Work instructions: Look below for the line containing "Click the 출력순서"; from there through the line containing "Click help icon", both lines included, please set down each line exactly and nothing else.

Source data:
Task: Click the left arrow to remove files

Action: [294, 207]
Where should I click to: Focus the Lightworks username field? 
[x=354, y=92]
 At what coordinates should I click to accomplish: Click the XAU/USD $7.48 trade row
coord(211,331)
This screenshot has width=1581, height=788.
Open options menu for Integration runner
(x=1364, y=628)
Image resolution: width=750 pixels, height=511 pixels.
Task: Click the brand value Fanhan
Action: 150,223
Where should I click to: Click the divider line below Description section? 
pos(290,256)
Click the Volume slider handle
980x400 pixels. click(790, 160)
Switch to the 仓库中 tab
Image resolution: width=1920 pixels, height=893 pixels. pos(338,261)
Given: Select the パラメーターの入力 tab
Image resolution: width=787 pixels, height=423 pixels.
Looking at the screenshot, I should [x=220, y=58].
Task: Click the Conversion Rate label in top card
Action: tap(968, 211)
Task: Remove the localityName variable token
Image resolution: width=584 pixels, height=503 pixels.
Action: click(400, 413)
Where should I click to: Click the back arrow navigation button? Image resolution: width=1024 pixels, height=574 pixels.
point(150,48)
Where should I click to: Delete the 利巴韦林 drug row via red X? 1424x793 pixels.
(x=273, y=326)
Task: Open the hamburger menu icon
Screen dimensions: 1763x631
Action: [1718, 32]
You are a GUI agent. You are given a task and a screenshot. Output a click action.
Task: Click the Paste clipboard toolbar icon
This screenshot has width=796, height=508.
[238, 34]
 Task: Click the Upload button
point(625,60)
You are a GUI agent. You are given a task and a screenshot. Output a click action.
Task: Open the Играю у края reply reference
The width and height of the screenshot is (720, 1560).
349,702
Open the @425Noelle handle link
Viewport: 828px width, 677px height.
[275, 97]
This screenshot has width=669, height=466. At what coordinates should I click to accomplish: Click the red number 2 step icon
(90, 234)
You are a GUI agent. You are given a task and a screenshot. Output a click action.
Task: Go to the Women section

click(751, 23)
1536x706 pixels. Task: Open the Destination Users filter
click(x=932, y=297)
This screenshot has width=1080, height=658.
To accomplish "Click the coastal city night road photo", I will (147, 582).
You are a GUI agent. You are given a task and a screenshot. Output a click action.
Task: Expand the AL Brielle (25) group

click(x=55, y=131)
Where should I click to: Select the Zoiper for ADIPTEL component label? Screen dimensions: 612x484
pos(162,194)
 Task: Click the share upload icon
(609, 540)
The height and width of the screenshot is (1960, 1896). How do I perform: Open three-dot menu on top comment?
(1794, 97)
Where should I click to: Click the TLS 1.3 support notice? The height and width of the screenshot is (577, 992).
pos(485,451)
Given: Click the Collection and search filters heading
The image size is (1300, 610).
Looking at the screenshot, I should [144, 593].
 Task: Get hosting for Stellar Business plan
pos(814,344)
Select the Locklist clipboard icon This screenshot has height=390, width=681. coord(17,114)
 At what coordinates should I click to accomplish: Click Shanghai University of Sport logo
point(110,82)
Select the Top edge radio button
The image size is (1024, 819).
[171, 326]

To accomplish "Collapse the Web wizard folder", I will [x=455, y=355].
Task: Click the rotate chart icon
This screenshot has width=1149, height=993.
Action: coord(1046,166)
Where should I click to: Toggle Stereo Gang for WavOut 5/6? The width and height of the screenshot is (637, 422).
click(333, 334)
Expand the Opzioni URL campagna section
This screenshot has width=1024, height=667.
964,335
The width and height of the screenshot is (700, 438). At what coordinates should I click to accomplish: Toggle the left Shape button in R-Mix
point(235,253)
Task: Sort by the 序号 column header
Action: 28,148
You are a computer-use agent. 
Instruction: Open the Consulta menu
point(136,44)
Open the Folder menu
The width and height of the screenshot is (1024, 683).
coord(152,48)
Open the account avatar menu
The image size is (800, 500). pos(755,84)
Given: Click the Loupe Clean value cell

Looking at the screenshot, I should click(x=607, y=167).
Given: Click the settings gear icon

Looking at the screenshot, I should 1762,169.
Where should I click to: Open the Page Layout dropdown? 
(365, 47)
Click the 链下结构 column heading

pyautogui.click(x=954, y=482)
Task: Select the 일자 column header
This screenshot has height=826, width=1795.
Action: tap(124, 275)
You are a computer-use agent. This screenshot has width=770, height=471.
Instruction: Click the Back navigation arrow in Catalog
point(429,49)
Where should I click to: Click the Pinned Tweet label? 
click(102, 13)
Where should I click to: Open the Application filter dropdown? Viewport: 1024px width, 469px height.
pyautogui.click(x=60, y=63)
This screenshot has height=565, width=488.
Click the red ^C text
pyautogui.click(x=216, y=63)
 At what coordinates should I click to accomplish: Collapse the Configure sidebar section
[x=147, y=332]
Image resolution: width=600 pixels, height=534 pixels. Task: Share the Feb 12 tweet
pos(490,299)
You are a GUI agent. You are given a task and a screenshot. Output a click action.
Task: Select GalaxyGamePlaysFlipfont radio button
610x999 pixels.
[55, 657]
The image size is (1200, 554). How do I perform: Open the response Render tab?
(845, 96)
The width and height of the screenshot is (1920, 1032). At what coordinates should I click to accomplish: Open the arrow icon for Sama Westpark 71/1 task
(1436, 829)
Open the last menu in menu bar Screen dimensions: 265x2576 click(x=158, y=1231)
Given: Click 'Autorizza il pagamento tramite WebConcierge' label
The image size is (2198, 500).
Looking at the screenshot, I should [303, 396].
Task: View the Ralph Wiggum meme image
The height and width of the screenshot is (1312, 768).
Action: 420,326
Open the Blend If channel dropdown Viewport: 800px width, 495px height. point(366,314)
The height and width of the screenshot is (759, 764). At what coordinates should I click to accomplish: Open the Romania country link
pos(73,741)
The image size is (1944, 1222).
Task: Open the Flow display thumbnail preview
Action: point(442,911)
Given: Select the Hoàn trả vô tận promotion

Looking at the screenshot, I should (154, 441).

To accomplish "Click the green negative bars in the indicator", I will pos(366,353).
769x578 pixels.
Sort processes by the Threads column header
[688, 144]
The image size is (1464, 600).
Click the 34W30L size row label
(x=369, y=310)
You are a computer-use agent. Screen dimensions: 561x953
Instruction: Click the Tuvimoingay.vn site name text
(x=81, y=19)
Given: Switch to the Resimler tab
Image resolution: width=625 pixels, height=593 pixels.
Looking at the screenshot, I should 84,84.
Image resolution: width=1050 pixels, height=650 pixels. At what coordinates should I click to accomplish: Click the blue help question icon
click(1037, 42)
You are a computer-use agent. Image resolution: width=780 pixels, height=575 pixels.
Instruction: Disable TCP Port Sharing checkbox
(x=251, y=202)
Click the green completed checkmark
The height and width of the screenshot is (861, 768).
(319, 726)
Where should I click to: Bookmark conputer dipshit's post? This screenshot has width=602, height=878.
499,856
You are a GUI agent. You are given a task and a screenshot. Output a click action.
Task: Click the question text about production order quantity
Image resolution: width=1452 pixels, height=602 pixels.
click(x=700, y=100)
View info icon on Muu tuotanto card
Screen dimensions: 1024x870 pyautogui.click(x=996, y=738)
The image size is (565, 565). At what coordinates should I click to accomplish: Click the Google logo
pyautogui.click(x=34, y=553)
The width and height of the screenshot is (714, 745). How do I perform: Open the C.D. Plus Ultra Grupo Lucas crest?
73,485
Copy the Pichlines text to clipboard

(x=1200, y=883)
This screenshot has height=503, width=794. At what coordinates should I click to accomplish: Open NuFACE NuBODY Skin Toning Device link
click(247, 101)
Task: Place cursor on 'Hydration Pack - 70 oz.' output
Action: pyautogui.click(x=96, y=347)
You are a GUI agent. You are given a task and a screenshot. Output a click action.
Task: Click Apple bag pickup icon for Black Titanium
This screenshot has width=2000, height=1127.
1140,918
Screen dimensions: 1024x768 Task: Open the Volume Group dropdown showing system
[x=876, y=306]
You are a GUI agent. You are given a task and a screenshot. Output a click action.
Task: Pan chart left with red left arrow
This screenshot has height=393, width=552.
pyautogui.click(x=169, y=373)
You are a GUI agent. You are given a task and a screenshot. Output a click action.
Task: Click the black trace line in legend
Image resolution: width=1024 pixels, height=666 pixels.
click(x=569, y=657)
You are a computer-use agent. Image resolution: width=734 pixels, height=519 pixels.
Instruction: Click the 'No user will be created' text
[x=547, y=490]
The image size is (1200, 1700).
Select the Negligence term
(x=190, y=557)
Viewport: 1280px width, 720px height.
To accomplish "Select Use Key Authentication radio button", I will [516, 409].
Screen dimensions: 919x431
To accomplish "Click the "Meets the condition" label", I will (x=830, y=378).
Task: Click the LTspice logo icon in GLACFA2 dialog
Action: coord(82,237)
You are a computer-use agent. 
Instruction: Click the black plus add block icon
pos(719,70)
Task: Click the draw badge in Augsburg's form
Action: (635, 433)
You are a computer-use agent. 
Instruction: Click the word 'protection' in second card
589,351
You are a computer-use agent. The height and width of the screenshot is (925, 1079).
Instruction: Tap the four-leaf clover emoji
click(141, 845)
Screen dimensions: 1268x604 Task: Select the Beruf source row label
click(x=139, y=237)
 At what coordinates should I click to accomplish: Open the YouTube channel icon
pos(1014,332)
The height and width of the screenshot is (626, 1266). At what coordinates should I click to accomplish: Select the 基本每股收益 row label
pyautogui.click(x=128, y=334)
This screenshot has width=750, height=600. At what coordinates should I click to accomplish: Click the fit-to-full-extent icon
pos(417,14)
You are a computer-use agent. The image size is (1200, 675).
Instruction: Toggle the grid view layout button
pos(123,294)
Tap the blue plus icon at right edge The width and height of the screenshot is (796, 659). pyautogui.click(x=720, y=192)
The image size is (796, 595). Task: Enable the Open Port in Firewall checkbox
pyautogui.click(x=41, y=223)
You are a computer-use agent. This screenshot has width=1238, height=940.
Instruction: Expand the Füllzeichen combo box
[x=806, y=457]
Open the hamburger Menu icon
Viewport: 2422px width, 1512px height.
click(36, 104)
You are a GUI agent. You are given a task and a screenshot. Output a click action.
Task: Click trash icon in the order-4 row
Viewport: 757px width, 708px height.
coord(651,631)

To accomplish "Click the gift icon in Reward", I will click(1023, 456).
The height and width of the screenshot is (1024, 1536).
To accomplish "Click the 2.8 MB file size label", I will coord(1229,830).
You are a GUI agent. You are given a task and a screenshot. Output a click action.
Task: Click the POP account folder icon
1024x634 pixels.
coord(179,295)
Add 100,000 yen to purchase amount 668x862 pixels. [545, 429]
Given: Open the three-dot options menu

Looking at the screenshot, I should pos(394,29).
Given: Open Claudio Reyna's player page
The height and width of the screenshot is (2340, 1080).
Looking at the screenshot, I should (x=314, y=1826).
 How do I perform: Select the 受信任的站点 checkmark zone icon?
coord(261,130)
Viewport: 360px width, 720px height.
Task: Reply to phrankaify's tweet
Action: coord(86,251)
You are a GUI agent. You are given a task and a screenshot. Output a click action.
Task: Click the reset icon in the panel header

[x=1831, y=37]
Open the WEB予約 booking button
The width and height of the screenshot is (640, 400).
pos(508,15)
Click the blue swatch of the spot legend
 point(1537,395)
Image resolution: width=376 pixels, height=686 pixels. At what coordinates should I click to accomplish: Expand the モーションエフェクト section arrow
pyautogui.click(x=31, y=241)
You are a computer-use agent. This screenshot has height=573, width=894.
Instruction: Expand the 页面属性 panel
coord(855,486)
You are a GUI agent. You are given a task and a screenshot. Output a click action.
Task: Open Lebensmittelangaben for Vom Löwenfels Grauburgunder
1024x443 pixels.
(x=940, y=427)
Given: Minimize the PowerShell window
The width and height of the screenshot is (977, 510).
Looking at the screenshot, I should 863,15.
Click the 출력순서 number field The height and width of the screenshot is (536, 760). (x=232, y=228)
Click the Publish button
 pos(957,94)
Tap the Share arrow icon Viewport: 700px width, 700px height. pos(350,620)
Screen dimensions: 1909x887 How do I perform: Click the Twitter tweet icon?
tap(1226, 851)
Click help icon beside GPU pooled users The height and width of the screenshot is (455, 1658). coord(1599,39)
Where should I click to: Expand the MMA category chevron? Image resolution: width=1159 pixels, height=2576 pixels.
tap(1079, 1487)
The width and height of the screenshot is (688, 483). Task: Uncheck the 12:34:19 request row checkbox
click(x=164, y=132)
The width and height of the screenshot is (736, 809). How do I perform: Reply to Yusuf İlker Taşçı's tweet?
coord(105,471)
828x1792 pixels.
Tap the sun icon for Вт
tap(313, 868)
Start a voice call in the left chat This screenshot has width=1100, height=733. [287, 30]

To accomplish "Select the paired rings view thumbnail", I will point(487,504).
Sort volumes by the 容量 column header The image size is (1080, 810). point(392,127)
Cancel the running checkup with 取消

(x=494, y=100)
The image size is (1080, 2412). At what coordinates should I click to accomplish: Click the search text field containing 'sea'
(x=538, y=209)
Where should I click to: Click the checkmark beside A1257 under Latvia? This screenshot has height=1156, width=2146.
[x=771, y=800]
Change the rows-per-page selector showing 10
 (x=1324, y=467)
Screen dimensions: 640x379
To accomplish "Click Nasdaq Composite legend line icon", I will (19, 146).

Exercise output:
Click the 출력순서 number field The height and width of the screenshot is (536, 760). (x=232, y=228)
Click the Publish button
 pos(957,94)
Tap the Share arrow icon Viewport: 700px width, 700px height. pos(350,620)
Screen dimensions: 1909x887 How do I perform: Click the Twitter tweet icon?
tap(1226, 851)
Click help icon beside GPU pooled users The height and width of the screenshot is (455, 1658). coord(1599,39)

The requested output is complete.